Results: Contrast-ratios of the matrix vs. adjacent fluid/subchondral layer were calculated with values 0.05-0.88±0.04 and 0.03-0.99±0.05 respectively. While highest contrast was achieved using PD-weighted TSE-sequences with low Echotime, high image matrix and thin sections without fat saturation, T1-weighted IR-sequences yielded an intermediate contrast-ratio with optimal depiction of the defect depth.

Conclusion: Appropriate MR imaging parameter selection is crucial for optimized visualization of the matrix and has the potential to provide information about matrix integrity and success of cartilage repair.

* Will present paper

11:50 AM

217. Use of a Novel Percutaneous Biopsy Localization Device: Initial Experience

Morrison W.B.1; Deely D.M.1; Koulouris G.1*; Zoga A.C.1; Roberts C.C.2; 1. Radiology, Thomas Jefferson University Hospital, Philadelphia, PA; 2. Radiology, Mayo Clinic, Scottsdale, AZ.

Address correspondence to G. Koulouris (drgeorgek{at}mbox.com.au)

Objective: The SeeStar (Radi Medical Devices, Uppsala, Sweden) is a new device that is taped to the skin and has a lockable needle guide can be moved nearly 180 degrees in all directions. It could potentially facilitate percutaneous musculoskeletal biopsy in certain settings. We sought to evaluate the device for application in patients by first using an in vitro model.

Materials and Methods: Two sections of a beef carcass were used to test the device. A 22 gauge seven inch needle was placed into the meat at different locations to act as a target. Localization with a 16g soft tissue gun (Meditech, Boston Scientific, Watertown, MA) was performed using CT guidance (Lightspeed Helical, GE Medical Systems, Milwaukee, WI) with a standard goniometer method and then using the SeeStar. CT slice thickness was altered to optimize localization. Technique and advantages for particular biopsy situations were recorded.

Results: The needle guide of the SeeStar device creates a dark linear artifact that allows for prediction of final needle position; this makes it advantageous for rapid biopsy of small lesions. However, a beveled needle can alter the course despite accurate localizer planning. Additionally, initially the artifact was found to extend only a short distance from the skin. Placement of a 11/2 inch 18 gauge needle into the needle guide increased the length and visibility of the artifact. Changing slice thickness from 5mm to 3mm and 1mm further increased artifact visibility. The movable locking needle guide allows for localization before breaking the skin, making the device potentially useful for small, deep lesions or in situations where biopsy must be performed rapidly. The needle guide outside the patient stabilizes the biopsy gun, helping prevent "drooping" of the gun and change of course during scanning, especially for superficial lesions and for lesions that must be accessed using a horizontal orientation.

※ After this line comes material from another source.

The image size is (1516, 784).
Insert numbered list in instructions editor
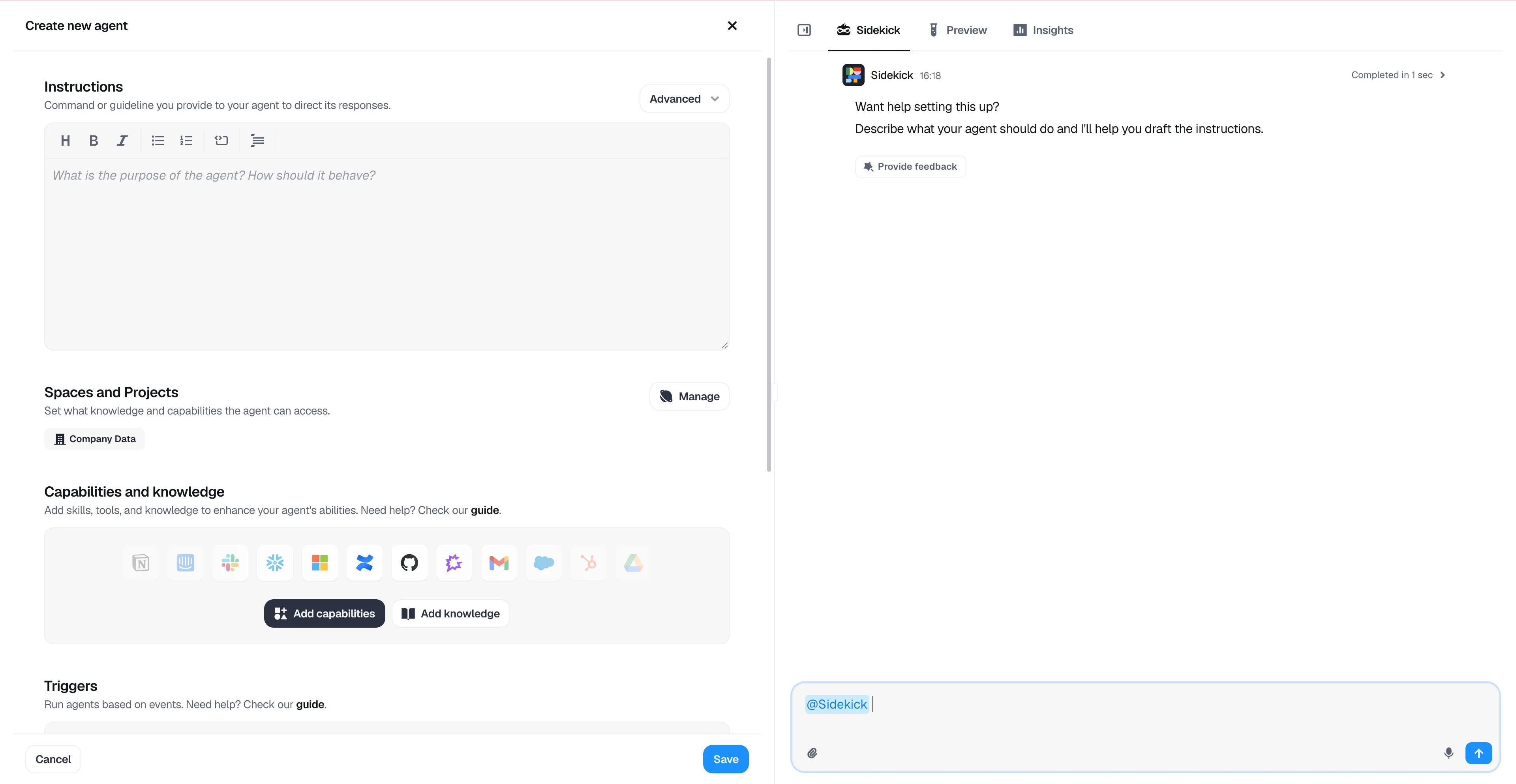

Conclusion: The SeeStar device is potentially useful for facilitating percutaneous musculoskeletal biopsy, particularly for superficial lesions, for deep/ small lesions, and for lesions that must be accessed via atypical routes. Techniques that increase CT artifact improve usefulness of the device by increasing visibility of a dark, linear artifact that extends from the device's needle guide.